Twoje zadanie ▸ Zmień "在庫リスト" na "在庫一覧" w wierszach od samego początku aż po wiersz zawierający "オークション代行 (739, 148)", ten wiersz też. Przepisz tylko te wiersze, poza tą zmianą bez żadnych innych, i pomiń obrazy.

+ + + + + + +

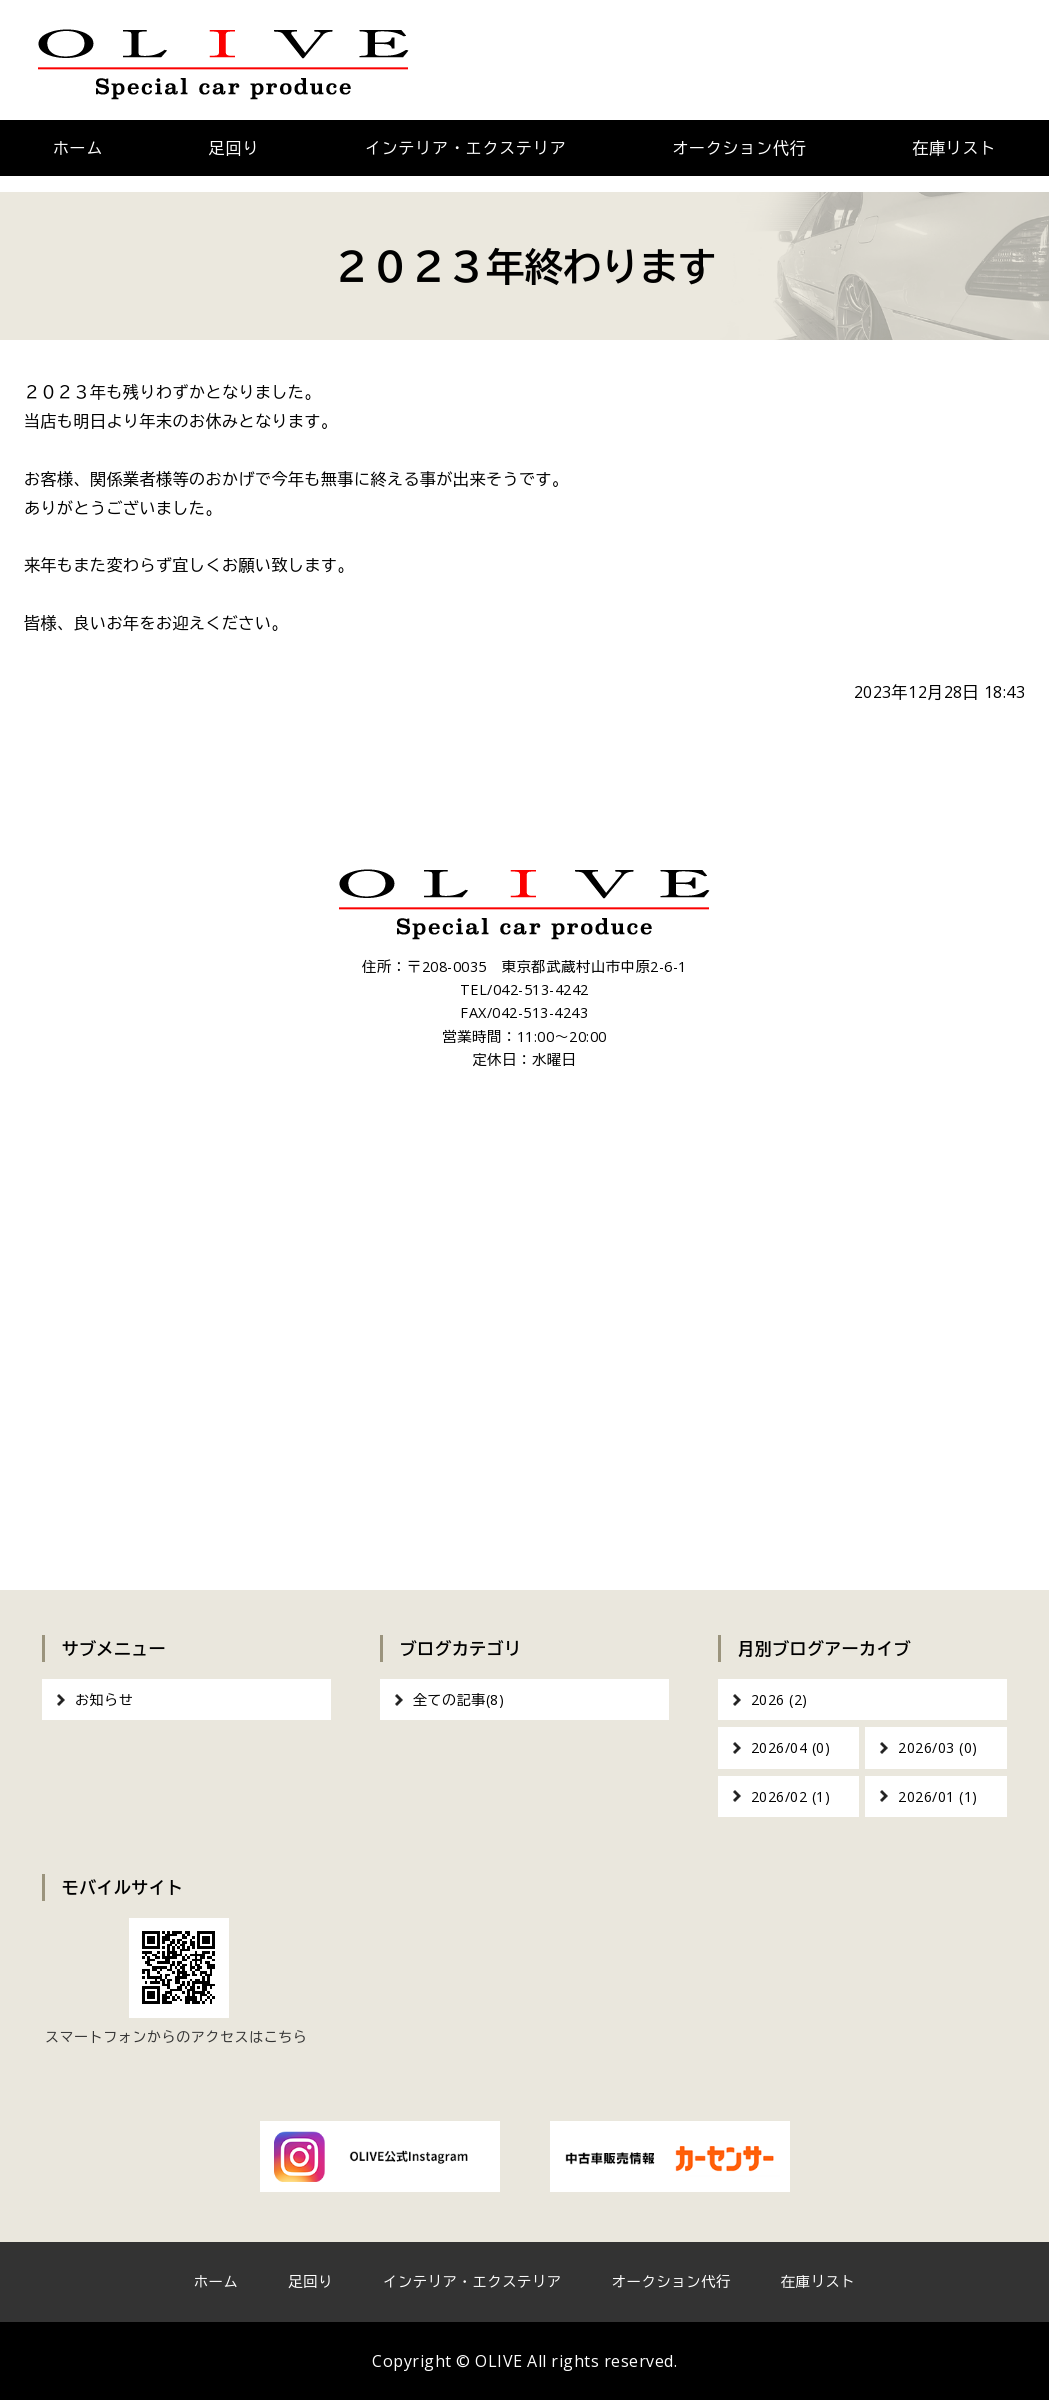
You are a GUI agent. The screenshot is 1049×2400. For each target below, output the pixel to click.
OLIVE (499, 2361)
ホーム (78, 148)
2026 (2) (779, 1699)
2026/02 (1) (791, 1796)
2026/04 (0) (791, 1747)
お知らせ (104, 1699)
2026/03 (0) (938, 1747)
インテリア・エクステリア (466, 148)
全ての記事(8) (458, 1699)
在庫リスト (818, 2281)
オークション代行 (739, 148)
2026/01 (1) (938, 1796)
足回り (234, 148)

+ + + + + + +

Wynik zadania ▸
You are a GUI agent. The screenshot is 1049×2400. For each target below, output the pixel to click.
OLIVE (499, 2361)
ホーム (78, 148)
2026 (2) (779, 1699)
2026/02 (1) (791, 1796)
2026/04 (0) (791, 1747)
お知らせ (104, 1699)
2026/03 (0) (938, 1747)
インテリア・エクステリア (466, 148)
全ての記事(8) (458, 1699)
在庫一覧 (818, 2281)
オークション代行 (739, 148)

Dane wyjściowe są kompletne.